WASHINGTON, DC — Today, the House of Representatives passed the Cybersecurity Enhancement Act, which included amendments from Congresswoman Carol Shea-Porter. Shea-Porter, who spoke on the House floor, offered two amendments, one which will help retain skilled cybersecurity personnel and a second that will add veteran status for consideration for the Federal Cyber Scholarship for Service. Both amendments passed by voice vote.
“As our financial institutions and security agencies become increasingly dependent on information technology, it is critical that we have skilled professionals who can thwart emerging cyber threats,” said Congresswoman Shea-Porter. “My amendment will help us retain the professionals we have invested our tax dollars in and will provide them with the tools they need to prevent future cyber attacks.”
The Congresswoman’s first amendment would extend the service obligation for recipients of cybersecurity scholarships on a sliding scale. These degree programs represent serious investments, as does obtaining a security clearance.

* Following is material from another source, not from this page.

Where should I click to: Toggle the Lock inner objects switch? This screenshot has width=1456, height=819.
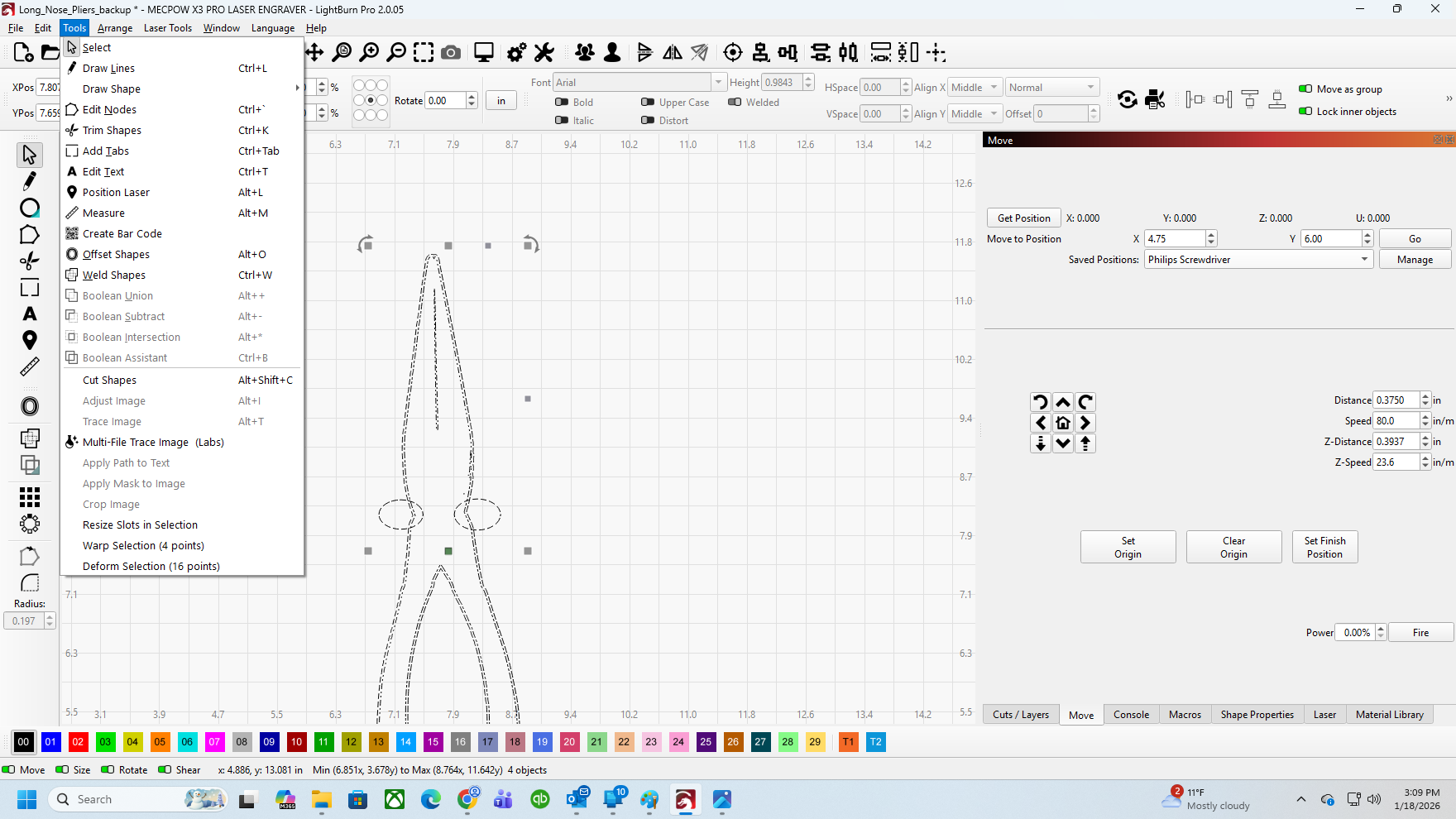(1305, 112)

This is an investment by the taxpayers, and Shea-Porter’s amendment would allow the federal government to recover it through an extension of service.
Shea-Porter’s other amendment would add veteran status as an additional item for consideration when selecting individuals for the Federal Cyber Scholarship for Service.
“Our veterans who have served our country so admirably should have access to every opportunity,” said Congresswoman Shea-Porter. “This common sense amendment makes sure that their service is taken into consideration when being selected for the Federal Cyber Scholarship for Service.”
The Cybersecurity Enhancement Act has received wide, bipartisan support and has been endorsed by numerous organizations, including the U.S. Chamber of Commerce, Business Software Alliance, Software and Information Industry Association, National Cable and Telecommunications Association, U.S. Telecom, TechAmerica, and Computing Research Association.
Following are highlights of some of the bill’s key provisions.
Coordinating and Prioritizing Federal Cybersecurity R&D Activities
· Requires the National Science Foundation (NSF), National Institute of Standards and Technology (NIST), and other key federal agencies to develop, update and implement a strategic plan for federal cybersecurity research and development (R&D) activities.
· Requires that the strategic plan be based on an assessment of cybersecurity risk, that it specify and prioritize near-term, mid-term and long-term research objectives, and that it describe how the near-term objectives complement R&D occurring in the private sector.
· Requires the agencies to describe how they will promote innovation, foster technology transfer, and maintain a national infrastructure for the development of secure, reliable, and resilient networking and information technology systems.
Developing a Skilled Cybersecurity Workforce
· Formally authorizes the NSF Scholarship for Service program, which is designed to ensure a highly-qualified cybersecurity workforce in the federal government. The program provides grants to institutions of higher education for the award of scholarships to students pursuing undergraduate and graduate degrees in cybersecurity fields and requires subsequent service as a cybersecurity professional in the federal government as a condition of the scholarship.
· Requires the President to issue a report assessing the current and future cybersecurity workforce needs of the federal government.
· Reauthorizes key NSF workforce programs, including NSF graduate student fellowships and NSF graduate student traineeships in cybersecurity.
· Requires NSF to establish a postdoctoral fellowship program in cybersecurity.
Promoting Public-Private Partnerships in Cybersecurity
· Establishes a university-industry task force to explore mechanisms and models for carrying out public-private research partnerships in the area of cybersecurity.
Promoting a Cybersecurity Awareness and Education Program
· Requires NIST to develop and implement a cybersecurity awareness and education program for the dissemination of user-friendly cybersecurity best practices for the general public.
International Cybersecurity Technical Standards
· Requires NIST to develop and implement a plan to coordinate U.S. representation in the development of international cybersecurity technical standards.